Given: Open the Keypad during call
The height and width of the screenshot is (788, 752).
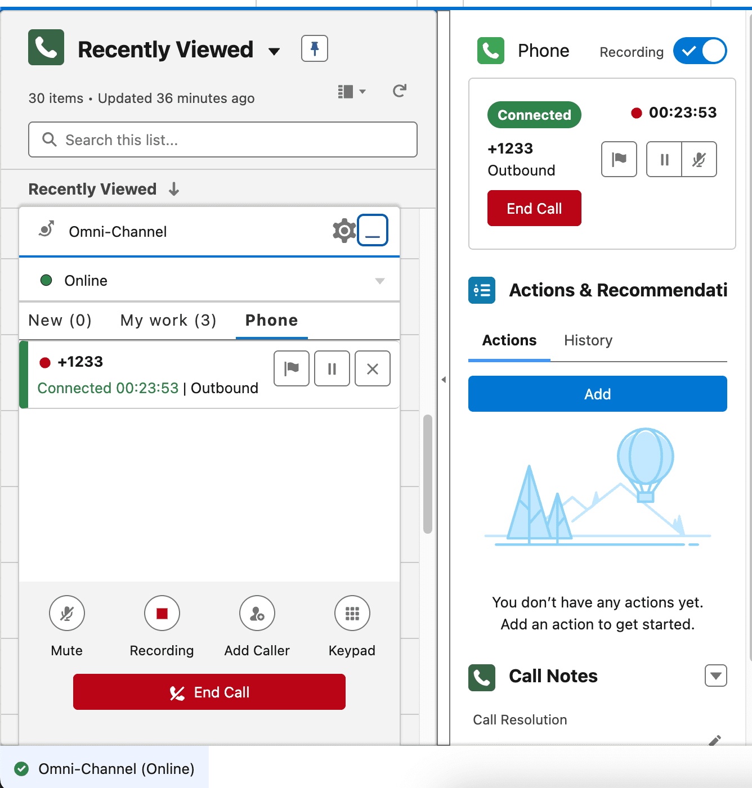Looking at the screenshot, I should tap(352, 614).
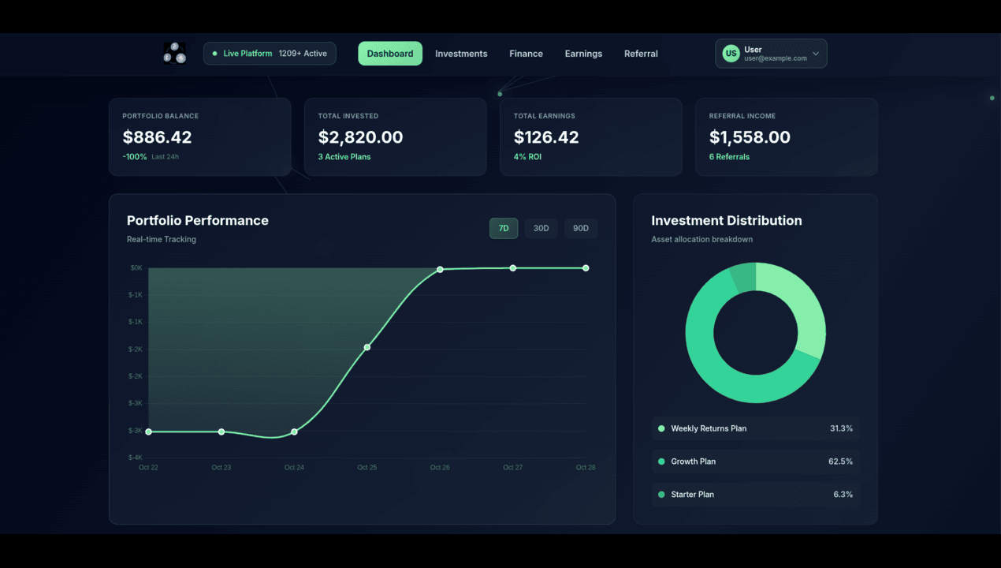The width and height of the screenshot is (1001, 568).
Task: Open the user@example.com profile menu
Action: [x=772, y=54]
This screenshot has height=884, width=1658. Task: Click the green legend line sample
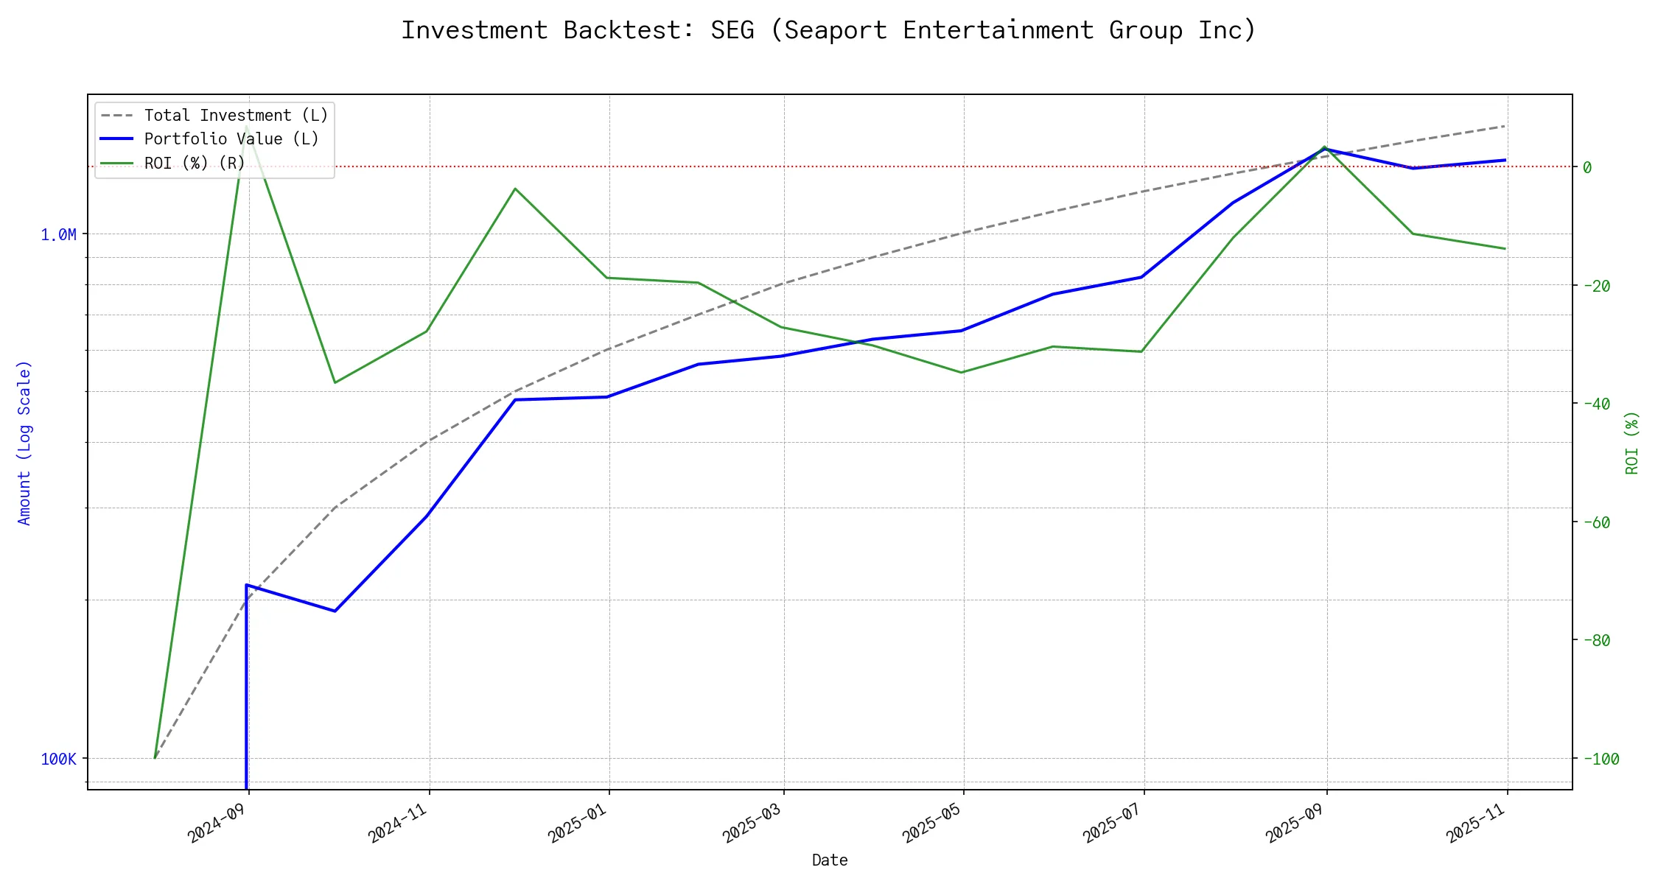coord(117,164)
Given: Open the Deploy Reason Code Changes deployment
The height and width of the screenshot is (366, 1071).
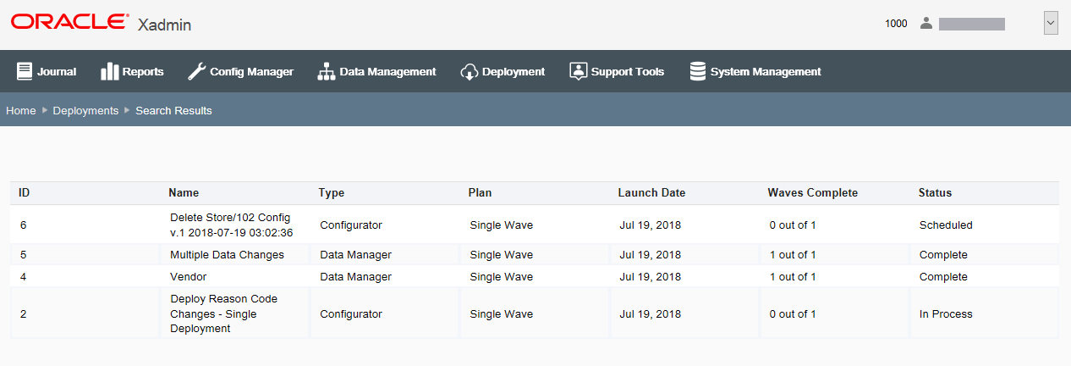Looking at the screenshot, I should (223, 314).
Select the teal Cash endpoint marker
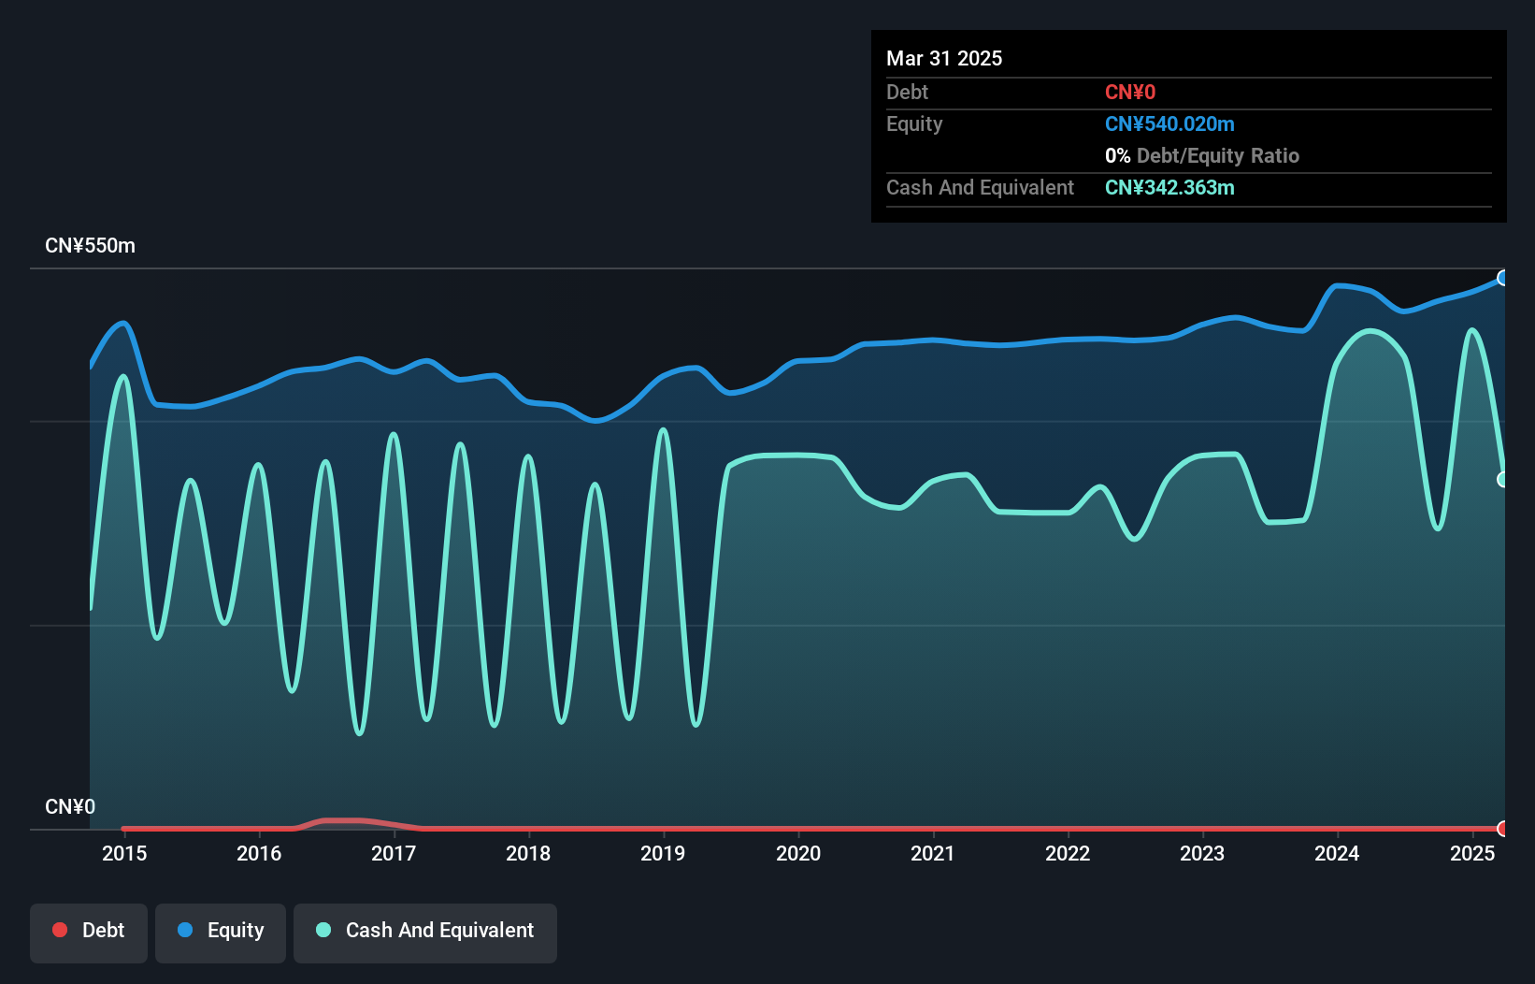The image size is (1535, 984). click(x=1503, y=479)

• **WRITTEN REQUEST**
Could you copy out every line of the entries above word for word, leaving out the pictures?

• **RESULT FOR THIS EXERCISE**
Given: Open the Keypad during call
The height and width of the screenshot is (788, 752).
Looking at the screenshot, I should tap(352, 614).
The width and height of the screenshot is (1001, 568).
Task: Open the user@example.com profile menu
Action: [x=772, y=54]
This screenshot has height=884, width=1658. Task: Click the green legend line sample
coord(117,164)
Given: Open the Deploy Reason Code Changes deployment
The height and width of the screenshot is (366, 1071).
Looking at the screenshot, I should (223, 314).
Select the teal Cash endpoint marker
The image size is (1535, 984). click(x=1503, y=479)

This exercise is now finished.